O epicentro do desastre ocorreu no distrito de Rasuwa, no lado nepalês, onde o rio Bhote Koshi desceu com força, arrastando tudo em seu caminho. No lado chinês, o porto de Gyirong, uma importante rota comercial, também foi severamente afetado por deslizamentos de terra.
Imagens que circulam nas redes sociais mostram ondas de lama semelhantes a “tsunamis” engolindo casas, estradas e veículos em questão de segundos. A força da água foi tão intensa que usinas hidrelétricas foram danificadas, comprometendo mais de 12% da capacidade de geração de energia do Nepal.
As autoridades ainda tentam determinar a causa exata desse fenômeno devastador. Uma das hipóteses mais fortes é que um terremoto de magnitude 4,4, que ocorreu nas proximidades, pode ter desencadeado uma avalanche de gelo e rochas. Esse material teria bloqueado o curso do rio Lhende Khola, formando uma represa natural que cedeu repentinamente, liberando uma grande quantidade de água. Outra possibilidade é que um lago glacial tenha transbordado ou rompido de forma abrupta.

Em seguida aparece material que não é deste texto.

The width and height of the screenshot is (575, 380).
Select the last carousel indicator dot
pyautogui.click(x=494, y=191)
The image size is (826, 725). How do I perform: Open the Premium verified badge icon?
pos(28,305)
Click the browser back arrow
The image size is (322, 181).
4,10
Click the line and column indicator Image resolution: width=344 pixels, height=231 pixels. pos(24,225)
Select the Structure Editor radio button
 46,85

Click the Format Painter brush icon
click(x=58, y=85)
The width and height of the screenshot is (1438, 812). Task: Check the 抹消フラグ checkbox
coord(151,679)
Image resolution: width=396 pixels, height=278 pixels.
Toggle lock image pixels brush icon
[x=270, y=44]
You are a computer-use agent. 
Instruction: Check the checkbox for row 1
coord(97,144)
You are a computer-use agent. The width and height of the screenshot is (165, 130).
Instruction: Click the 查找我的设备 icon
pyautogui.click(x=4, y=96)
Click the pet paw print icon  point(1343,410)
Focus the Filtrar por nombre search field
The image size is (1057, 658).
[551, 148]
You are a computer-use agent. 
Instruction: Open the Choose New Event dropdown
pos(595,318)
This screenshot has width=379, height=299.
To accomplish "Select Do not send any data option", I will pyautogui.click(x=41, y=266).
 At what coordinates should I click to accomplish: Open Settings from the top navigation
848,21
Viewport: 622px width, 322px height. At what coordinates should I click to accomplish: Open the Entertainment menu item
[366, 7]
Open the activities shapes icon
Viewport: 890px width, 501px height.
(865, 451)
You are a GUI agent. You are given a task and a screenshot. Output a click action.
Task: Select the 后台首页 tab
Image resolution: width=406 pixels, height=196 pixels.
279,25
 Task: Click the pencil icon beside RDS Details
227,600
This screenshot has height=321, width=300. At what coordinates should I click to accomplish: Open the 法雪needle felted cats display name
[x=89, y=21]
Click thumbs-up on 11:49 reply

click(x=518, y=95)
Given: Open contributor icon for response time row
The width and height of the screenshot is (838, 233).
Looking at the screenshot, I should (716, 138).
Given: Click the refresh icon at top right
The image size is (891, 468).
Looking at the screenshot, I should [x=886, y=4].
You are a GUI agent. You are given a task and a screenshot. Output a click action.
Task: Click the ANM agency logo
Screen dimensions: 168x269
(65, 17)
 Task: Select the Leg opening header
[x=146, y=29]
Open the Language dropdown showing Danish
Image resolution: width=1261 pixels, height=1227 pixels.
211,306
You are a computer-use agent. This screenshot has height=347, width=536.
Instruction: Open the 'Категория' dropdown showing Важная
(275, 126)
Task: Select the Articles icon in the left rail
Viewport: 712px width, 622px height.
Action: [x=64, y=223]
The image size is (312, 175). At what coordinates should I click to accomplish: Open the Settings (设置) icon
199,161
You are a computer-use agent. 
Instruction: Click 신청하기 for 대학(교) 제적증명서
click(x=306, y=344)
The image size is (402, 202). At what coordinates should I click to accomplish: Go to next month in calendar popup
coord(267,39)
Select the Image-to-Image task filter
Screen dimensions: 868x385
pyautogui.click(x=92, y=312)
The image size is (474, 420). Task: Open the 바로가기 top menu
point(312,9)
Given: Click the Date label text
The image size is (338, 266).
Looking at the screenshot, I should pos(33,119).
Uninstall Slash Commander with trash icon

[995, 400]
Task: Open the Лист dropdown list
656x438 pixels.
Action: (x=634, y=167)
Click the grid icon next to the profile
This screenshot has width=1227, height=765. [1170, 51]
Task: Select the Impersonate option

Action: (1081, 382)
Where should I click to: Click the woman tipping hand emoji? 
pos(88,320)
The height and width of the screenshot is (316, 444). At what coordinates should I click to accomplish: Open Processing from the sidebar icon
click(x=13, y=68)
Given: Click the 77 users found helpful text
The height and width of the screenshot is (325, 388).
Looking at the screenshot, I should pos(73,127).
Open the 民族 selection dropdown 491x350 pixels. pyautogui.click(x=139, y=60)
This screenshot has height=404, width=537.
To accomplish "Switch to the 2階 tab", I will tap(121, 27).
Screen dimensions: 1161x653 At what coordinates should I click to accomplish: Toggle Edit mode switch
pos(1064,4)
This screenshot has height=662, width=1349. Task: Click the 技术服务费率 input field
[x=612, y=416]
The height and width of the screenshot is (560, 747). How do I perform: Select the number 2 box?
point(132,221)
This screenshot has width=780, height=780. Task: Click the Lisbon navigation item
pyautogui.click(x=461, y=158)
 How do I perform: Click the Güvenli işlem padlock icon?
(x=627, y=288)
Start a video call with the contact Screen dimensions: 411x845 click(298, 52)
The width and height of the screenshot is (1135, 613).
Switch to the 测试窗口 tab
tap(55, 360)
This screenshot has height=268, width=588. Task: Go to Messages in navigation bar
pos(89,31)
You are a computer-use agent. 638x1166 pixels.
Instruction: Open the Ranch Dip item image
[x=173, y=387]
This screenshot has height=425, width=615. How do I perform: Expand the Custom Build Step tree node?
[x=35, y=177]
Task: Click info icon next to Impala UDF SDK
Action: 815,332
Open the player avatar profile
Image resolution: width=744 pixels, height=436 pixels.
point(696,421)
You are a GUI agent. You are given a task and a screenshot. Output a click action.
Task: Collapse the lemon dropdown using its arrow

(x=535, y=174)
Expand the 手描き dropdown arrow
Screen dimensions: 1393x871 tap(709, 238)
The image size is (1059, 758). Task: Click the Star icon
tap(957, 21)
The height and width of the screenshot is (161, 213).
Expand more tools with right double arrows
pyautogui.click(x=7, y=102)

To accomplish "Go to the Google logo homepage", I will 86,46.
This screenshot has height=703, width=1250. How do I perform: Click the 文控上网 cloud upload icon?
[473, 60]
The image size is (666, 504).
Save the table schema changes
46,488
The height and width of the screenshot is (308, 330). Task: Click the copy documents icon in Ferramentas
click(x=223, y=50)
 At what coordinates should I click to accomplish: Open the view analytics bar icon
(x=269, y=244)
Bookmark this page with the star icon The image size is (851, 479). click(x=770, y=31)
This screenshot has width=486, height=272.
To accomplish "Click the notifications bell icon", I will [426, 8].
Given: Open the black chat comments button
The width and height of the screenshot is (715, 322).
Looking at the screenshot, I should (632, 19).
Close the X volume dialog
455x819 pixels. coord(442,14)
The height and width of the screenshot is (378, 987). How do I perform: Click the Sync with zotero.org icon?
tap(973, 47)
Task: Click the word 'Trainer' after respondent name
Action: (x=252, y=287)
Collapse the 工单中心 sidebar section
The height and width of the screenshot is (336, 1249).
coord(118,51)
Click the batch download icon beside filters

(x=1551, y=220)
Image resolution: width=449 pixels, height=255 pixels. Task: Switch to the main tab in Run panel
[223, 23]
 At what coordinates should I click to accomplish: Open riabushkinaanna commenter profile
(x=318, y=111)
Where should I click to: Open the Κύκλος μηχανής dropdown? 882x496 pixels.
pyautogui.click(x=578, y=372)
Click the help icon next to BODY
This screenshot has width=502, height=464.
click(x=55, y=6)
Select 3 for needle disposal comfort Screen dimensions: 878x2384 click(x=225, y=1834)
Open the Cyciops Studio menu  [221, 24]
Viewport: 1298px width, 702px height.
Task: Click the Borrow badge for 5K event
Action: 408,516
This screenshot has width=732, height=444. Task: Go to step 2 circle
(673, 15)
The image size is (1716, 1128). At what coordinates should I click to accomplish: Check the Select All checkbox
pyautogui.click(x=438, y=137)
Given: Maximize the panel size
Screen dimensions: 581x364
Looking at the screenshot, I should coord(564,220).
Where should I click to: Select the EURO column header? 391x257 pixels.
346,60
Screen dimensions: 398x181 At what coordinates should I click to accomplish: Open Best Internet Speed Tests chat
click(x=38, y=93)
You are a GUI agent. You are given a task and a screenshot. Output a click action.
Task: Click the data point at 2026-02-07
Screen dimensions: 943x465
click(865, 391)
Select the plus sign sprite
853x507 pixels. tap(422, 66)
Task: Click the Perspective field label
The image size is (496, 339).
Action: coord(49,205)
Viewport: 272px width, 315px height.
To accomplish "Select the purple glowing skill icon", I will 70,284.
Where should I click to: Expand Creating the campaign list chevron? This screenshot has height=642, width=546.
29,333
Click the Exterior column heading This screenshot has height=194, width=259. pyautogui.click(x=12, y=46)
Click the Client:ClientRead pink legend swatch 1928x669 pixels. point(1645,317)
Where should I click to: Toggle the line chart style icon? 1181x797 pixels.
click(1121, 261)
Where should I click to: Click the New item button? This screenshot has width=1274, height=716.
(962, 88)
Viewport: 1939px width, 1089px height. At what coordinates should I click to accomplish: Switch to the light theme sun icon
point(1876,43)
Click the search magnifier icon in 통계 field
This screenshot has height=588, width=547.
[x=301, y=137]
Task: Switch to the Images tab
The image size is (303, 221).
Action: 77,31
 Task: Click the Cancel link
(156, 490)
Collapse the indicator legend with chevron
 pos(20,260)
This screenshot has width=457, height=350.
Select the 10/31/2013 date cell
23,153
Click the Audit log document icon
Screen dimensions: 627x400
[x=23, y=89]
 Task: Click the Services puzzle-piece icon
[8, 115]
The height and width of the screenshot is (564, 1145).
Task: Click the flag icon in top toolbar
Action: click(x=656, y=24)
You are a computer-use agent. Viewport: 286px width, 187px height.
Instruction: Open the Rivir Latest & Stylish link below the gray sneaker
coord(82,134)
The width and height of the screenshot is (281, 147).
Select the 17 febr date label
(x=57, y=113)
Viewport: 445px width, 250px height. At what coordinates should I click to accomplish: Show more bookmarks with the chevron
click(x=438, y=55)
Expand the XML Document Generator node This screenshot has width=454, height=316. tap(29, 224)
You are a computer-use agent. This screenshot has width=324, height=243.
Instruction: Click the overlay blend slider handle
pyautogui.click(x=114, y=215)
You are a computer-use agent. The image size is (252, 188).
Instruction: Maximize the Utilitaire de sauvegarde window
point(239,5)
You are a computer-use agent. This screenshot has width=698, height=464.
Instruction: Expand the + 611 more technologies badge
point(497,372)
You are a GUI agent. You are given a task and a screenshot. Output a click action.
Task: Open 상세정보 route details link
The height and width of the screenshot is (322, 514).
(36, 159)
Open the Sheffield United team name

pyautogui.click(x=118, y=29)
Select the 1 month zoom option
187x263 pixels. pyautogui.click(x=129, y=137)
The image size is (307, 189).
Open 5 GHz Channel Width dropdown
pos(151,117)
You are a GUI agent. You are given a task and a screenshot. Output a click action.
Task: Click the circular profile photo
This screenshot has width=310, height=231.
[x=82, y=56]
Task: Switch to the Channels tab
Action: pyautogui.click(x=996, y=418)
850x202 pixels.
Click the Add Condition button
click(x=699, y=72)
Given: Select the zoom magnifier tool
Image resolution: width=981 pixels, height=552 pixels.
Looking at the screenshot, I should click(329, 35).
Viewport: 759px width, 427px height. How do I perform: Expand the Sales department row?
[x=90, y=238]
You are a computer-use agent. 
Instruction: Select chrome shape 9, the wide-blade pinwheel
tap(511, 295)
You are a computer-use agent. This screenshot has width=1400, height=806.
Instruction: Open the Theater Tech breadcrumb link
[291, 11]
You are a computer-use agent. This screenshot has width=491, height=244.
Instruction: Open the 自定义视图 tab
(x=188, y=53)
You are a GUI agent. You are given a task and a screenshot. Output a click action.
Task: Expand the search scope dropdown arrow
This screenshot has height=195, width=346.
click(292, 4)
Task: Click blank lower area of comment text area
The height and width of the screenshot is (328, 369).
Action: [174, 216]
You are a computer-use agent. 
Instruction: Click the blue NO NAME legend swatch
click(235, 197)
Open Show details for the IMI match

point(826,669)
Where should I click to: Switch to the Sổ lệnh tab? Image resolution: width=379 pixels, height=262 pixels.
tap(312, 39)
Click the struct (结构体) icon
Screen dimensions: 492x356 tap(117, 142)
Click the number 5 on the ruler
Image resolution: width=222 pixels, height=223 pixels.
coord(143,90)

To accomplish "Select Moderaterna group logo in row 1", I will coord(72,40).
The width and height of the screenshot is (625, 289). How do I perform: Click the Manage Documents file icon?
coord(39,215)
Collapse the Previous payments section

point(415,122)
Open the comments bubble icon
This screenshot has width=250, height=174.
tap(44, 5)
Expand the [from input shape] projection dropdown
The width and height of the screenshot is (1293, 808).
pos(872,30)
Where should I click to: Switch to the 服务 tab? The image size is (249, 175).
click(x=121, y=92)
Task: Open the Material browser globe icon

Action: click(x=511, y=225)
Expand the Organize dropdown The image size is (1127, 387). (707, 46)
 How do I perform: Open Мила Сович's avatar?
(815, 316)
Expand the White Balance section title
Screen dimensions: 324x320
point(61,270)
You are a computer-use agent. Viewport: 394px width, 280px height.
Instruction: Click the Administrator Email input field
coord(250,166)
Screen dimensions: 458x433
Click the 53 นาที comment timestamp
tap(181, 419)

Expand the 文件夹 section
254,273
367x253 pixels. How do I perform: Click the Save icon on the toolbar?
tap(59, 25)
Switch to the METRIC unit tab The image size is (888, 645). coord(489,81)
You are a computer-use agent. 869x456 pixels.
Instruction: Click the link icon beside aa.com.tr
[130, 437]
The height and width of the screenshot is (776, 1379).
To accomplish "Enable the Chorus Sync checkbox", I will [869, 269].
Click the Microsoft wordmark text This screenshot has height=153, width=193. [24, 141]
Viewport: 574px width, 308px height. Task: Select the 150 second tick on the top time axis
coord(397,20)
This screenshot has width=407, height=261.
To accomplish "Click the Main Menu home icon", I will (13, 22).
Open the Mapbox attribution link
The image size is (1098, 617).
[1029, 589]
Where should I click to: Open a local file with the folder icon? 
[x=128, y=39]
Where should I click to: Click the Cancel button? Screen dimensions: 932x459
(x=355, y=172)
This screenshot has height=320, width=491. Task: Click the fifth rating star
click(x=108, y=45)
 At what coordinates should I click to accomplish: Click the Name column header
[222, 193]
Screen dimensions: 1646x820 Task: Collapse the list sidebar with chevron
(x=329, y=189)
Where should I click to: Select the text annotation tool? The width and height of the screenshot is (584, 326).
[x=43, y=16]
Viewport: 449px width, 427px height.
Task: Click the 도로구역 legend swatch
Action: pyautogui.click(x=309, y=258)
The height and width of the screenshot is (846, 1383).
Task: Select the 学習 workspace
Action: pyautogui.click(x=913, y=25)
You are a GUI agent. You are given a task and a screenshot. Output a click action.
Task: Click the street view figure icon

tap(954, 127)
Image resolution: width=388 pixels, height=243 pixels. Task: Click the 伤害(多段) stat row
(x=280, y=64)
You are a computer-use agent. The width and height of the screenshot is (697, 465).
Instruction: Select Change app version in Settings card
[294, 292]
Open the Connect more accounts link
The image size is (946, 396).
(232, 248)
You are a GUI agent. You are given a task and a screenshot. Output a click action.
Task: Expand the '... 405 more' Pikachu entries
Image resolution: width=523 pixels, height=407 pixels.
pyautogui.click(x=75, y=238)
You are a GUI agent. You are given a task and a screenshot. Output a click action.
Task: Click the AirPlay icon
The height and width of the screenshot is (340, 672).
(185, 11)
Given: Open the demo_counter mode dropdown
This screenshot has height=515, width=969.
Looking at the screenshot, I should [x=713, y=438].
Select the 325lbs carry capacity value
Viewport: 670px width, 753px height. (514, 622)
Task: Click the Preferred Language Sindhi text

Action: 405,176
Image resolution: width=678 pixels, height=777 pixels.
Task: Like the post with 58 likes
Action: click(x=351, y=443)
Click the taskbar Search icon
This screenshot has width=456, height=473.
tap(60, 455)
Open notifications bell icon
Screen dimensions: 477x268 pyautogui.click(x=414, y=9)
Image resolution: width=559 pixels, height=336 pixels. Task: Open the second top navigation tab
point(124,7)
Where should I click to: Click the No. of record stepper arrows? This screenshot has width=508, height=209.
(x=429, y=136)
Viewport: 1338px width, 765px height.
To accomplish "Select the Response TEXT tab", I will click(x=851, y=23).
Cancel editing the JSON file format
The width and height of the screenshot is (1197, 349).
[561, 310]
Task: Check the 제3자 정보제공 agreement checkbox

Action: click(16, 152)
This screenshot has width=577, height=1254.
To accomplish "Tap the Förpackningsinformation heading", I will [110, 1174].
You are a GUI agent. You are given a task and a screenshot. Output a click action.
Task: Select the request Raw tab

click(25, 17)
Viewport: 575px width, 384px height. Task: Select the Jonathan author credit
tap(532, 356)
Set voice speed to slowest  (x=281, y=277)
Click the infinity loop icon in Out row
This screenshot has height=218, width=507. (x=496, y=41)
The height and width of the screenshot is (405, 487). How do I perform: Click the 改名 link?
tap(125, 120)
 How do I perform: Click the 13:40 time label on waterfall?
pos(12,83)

Enquanto a causa da tragédia não é confirmada, as equipes de resgate enfrentam uma corrida contra o tempo para salvar vidas. A situação continua crítica, com o governo nepalês emitindo ordens de evacuação de emergência para comunidades ribeirinhas vulneráveis. A China mobilizou centenas de socorristas, mas o bloqueio de estradas e a falta de comunicação dificultam os esforços de acesso às áreas afetadas.
O clima de alerta máximo persiste na região do Himalaia, com receios de uma nova onda de inundações, uma vez que ainda há uma quantidade considerável de água e material represados nas partes altas dos rios.